For more on ZUMEFF visit–submissions deadline is March 15: www.zumeff.com
or check out this article from one of our constant sponsor and supporter, the Abu Dhabi Film Festival http://www.abudhabifilmfestival.ae/en/year-round/magazine/2012/01/26/zayed-university-s-middle-east-film-festival
The film industry is getting bigger and having a film festival here at Zayed University that is made by students for students is such a great idea. Lots of people are interested in films these days and there are lots of talented student filmmakers around the Middle East.
I agree, getting people to submit their films is a challenge. Some of the student filmmakers I know are not confident enough to submit their films. They think that “it’s not good enough.” However, motivating them does help a bit. Others, just say “okay,I’ll submit it” and then get busy with other university work and forget about it until someone reminds them to submit.
Also, to reply on what you said about the filmmakers obstacles, its true in a way because here in the UAE for example, most of the girls are not allowed to be in front of cameras, it’s more of a cultural thing, even thought they are talented actresses. Others are just too shy to be in front of cameras.
Good luck with ZUMEFF and I hope it would be a success this year as it was in the past years.
Films will never be as perfect as the filmmaker wants them to be–that is part of the reality of art. Perfection is not possible. That is not a reason not to share the work, especially if you have done it with integrity and to the best of your ability.
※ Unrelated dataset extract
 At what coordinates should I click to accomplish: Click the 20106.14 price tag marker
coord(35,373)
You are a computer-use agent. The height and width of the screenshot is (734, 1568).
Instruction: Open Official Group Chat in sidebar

I think I pretty much understand what you’re going through. A lot of producers –mainly in the middle east- face this kind of problem due to a number of factors; some of them are really valid ones like our traditions, others are not so convincing like the fear of failure and not having so much free time to be attached to such a big organization. I just want to say that you are very brave and motivating to establish such a project. I believe that in the next few years we’ll hopefully be hearing about the ZUMEFF everywhere. This kind of project cannot be started without a great deal of courage which I believe you have and I’d really want to thank you on behalf of every person that is going to have the opportunity of his/her life through your program.
I didn’t establish the festival: it was with two ZU graduates–Alyazyah Al Falasi and Reema Majed. Fear of failure is definitely not an excuse for students (or anyone, really). Being a student is the time you get to experiment with your ideas without having to be judged by bosses, and every student should take advantage of that.